■ Extracted material:
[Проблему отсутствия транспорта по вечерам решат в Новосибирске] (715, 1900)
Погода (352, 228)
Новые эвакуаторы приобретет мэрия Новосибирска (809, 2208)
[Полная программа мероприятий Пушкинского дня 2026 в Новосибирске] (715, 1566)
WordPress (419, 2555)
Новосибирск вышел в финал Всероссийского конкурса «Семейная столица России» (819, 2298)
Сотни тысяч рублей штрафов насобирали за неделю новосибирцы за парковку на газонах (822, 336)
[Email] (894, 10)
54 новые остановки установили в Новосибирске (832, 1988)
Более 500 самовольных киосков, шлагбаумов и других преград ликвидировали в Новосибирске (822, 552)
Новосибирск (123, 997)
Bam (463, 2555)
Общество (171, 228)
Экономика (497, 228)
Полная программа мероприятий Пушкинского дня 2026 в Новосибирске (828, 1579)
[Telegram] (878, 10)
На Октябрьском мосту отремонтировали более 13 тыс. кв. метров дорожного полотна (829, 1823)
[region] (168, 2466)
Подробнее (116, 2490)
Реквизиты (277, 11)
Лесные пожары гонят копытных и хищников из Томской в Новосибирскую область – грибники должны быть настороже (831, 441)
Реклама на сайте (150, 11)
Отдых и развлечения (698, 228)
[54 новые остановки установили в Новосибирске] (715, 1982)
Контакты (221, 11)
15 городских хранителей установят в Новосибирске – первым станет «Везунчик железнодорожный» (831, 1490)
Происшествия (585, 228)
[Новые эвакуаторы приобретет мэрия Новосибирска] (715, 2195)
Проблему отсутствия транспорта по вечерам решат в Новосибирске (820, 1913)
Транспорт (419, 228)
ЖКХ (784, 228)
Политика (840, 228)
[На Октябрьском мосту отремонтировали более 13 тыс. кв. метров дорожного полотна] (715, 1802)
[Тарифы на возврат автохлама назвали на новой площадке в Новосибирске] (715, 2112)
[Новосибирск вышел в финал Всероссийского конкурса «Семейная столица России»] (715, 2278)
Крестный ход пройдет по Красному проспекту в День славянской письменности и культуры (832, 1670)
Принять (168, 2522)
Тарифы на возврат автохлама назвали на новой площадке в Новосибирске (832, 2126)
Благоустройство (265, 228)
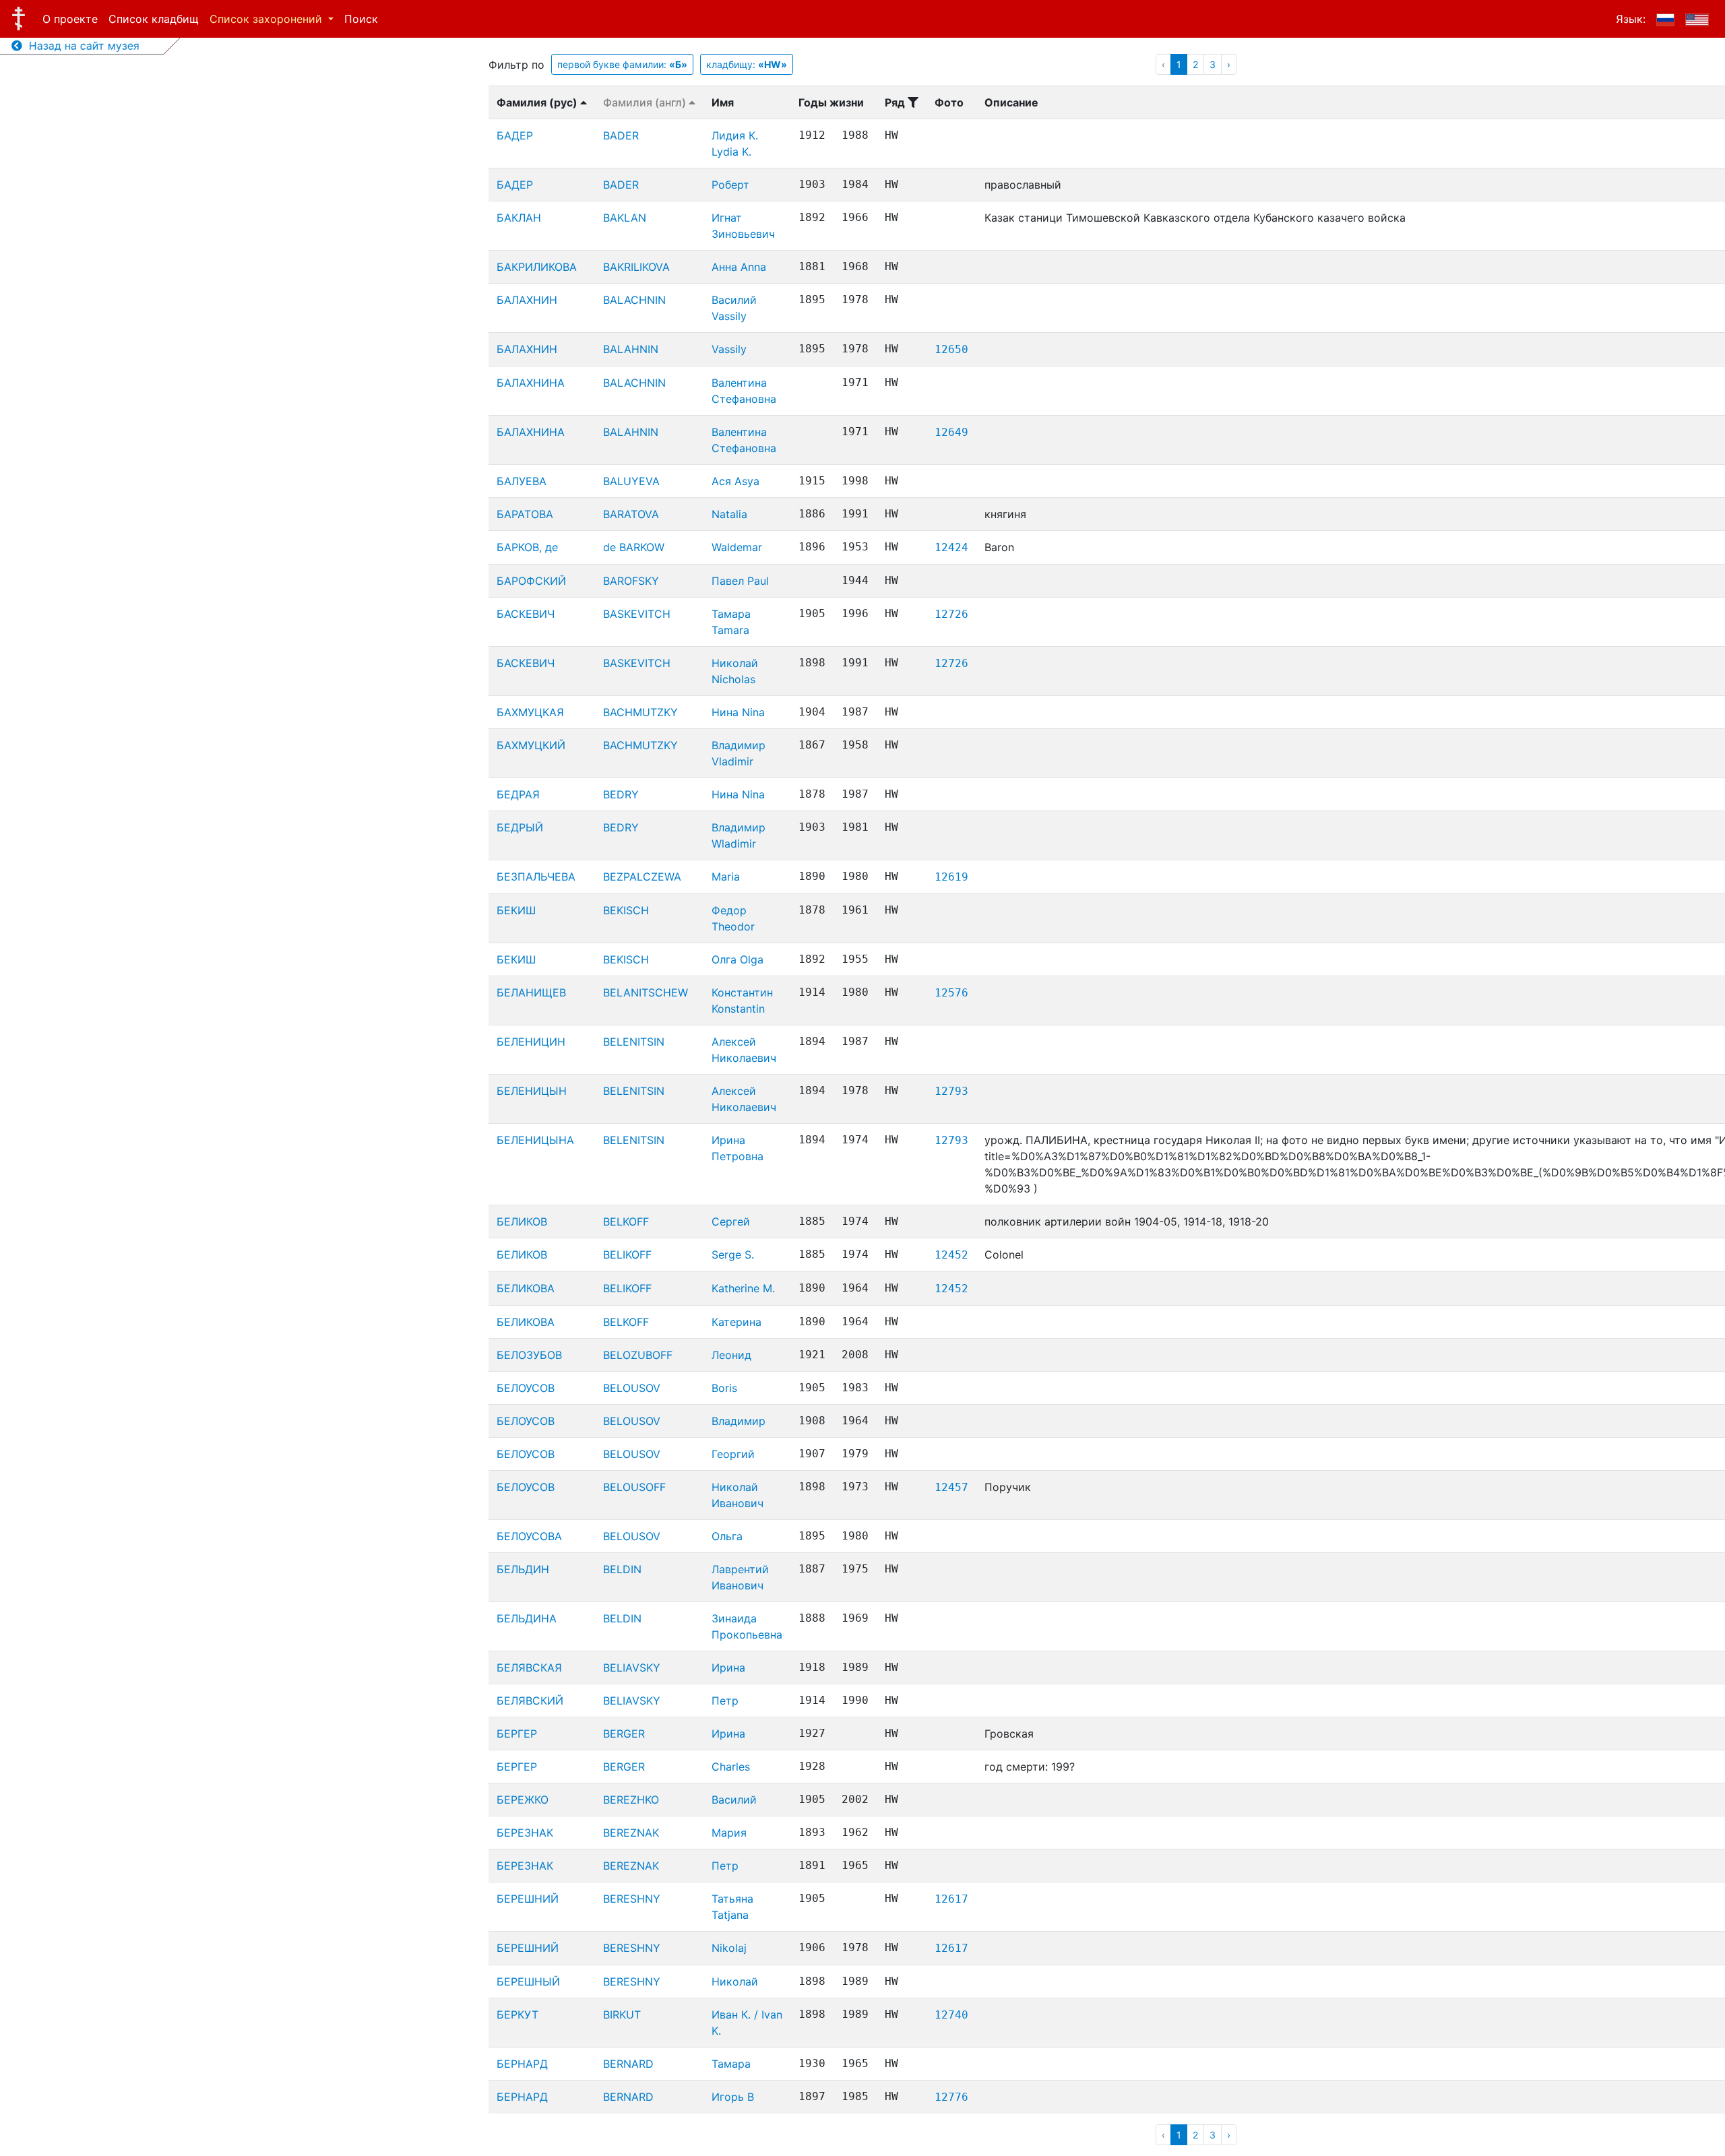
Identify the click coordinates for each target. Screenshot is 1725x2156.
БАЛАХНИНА (531, 382)
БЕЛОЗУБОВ (529, 1355)
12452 (951, 1254)
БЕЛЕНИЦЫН (532, 1091)
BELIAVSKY (631, 1667)
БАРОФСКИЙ (531, 581)
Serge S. (733, 1254)
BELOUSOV (631, 1388)
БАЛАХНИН (527, 300)
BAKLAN (624, 217)
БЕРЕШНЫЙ (528, 1981)
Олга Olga (737, 959)
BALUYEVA (631, 481)
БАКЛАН (519, 217)
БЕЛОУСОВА (529, 1536)
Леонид (731, 1355)
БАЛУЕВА (521, 481)
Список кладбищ (153, 19)
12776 (951, 2097)
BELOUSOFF (634, 1487)
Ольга (727, 1536)
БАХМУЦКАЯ (530, 712)
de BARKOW (633, 547)
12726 (951, 614)
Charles (731, 1766)
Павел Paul (740, 581)
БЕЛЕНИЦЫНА (535, 1140)
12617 (951, 1899)
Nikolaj (729, 1948)
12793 (951, 1091)
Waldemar (737, 547)
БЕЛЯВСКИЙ (530, 1700)
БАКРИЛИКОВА (537, 267)
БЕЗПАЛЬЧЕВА (536, 876)
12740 (951, 2014)
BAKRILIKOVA (636, 267)
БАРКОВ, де (527, 547)
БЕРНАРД (522, 2063)
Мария (729, 1832)
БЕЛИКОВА (526, 1288)
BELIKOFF (627, 1254)
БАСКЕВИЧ (526, 614)
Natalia (729, 514)
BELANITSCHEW (645, 992)
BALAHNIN (630, 349)
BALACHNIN (634, 300)
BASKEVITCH (636, 614)
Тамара (731, 2063)
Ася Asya (735, 481)
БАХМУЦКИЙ (531, 745)
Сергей (731, 1221)
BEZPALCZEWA (642, 876)
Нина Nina (738, 712)
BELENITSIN (633, 1041)
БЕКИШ (516, 910)
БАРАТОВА (525, 514)
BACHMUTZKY (640, 712)
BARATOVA (631, 514)
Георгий (733, 1454)
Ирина (728, 1667)
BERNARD (628, 2063)
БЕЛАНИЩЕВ (531, 992)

■ Problem:
Where an entry contains an image, skip the image and write out the rest exactly.

■ Completed task:
[Проблему отсутствия транспорта по вечерам решат в Новосибирске] (715, 1900)
Погода (352, 228)
Новые эвакуаторы приобретет мэрия Новосибирска (809, 2208)
[Полная программа мероприятий Пушкинского дня 2026 в Новосибирске] (715, 1566)
WordPress (419, 2555)
Новосибирск вышел в финал Всероссийского конкурса «Семейная столица России» (819, 2298)
Сотни тысяч рублей штрафов насобирали за неделю новосибирцы за парковку на газонах (822, 336)
[Email] (894, 10)
54 новые остановки установили в Новосибирске (832, 1988)
Более 500 самовольных киосков, шлагбаумов и других преград ликвидировали в Новосибирске (822, 552)
Новосибирск (123, 997)
Bam (463, 2555)
Общество (171, 228)
Экономика (497, 228)
Полная программа мероприятий Пушкинского дня 2026 в Новосибирске (828, 1579)
[Telegram] (878, 10)
На Октябрьском мосту отремонтировали более 13 тыс. кв. метров дорожного полотна (829, 1823)
[region] (168, 2466)
Подробнее (116, 2490)
Реквизиты (277, 11)
Лесные пожары гонят копытных и хищников из Томской в Новосибирскую область – грибники должны быть настороже (831, 441)
Реклама на сайте (150, 11)
Отдых и развлечения (698, 228)
[54 новые остановки установили в Новосибирске] (715, 1982)
Контакты (221, 11)
15 городских хранителей установят в Новосибирске – первым станет «Везунчик железнодорожный» (831, 1490)
Происшествия (585, 228)
[Новые эвакуаторы приобретет мэрия Новосибирска] (715, 2195)
Проблему отсутствия транспорта по вечерам решат в Новосибирске (820, 1913)
Транспорт (419, 228)
ЖКХ (784, 228)
Политика (840, 228)
[На Октябрьском мосту отремонтировали более 13 тыс. кв. метров дорожного полотна] (715, 1802)
[Тарифы на возврат автохлама назвали на новой площадке в Новосибирске] (715, 2112)
[Новосибирск вышел в финал Всероссийского конкурса «Семейная столица России»] (715, 2278)
Крестный ход пройдет по Красному проспекту в День славянской письменности и культуры (832, 1670)
Принять (168, 2522)
Тарифы на возврат автохлама назвали на новой площадке в Новосибирске (832, 2126)
Благоустройство (265, 228)
Identify the click coordinates for each target. Screenshot is 1725x2156.
БАЛАХНИНА (531, 382)
БЕЛОЗУБОВ (529, 1355)
12452 (951, 1254)
БЕЛЕНИЦЫН (532, 1091)
BELIAVSKY (631, 1667)
БАРОФСКИЙ (531, 581)
Serge S. (733, 1254)
BELOUSOV (631, 1388)
БАЛАХНИН (527, 300)
BAKLAN (624, 217)
БЕРЕШНЫЙ (528, 1981)
Олга Olga (737, 959)
BALUYEVA (631, 481)
БАКЛАН (519, 217)
БЕЛОУСОВА (529, 1536)
Леонид (731, 1355)
БАЛУЕВА (521, 481)
Список кладбищ (153, 19)
12776 (951, 2097)
BELOUSOFF (634, 1487)
Ольга (727, 1536)
БАХМУЦКАЯ (530, 712)
de BARKOW (633, 547)
12726 (951, 614)
Charles (731, 1766)
Павел Paul (740, 581)
БЕЛЕНИЦЫНА (535, 1140)
12617 (951, 1899)
Nikolaj (729, 1948)
12793 (951, 1091)
Waldemar (737, 547)
БЕЛЯВСКИЙ (530, 1700)
БАКРИЛИКОВА (537, 267)
БЕЗПАЛЬЧЕВА (536, 876)
12740 (951, 2014)
BAKRILIKOVA (636, 267)
БАРКОВ, де (527, 547)
БЕРНАРД (522, 2063)
Мария (729, 1832)
БЕЛИКОВА (526, 1288)
BELIKOFF (627, 1254)
БАСКЕВИЧ (526, 614)
Natalia (729, 514)
BELANITSCHEW (645, 992)
BALAHNIN (630, 349)
BALACHNIN (634, 300)
BASKEVITCH (636, 614)
Тамара (731, 2063)
Ася Asya (735, 481)
БАХМУЦКИЙ (531, 745)
Сергей (731, 1221)
BEZPALCZEWA (642, 876)
Нина Nina (738, 712)
BELENITSIN (633, 1041)
БЕКИШ (516, 910)
БАРАТОВА (525, 514)
BACHMUTZKY (640, 712)
BARATOVA (631, 514)
Георгий (733, 1454)
Ирина (728, 1667)
BERNARD (628, 2063)
БЕЛАНИЩЕВ (531, 992)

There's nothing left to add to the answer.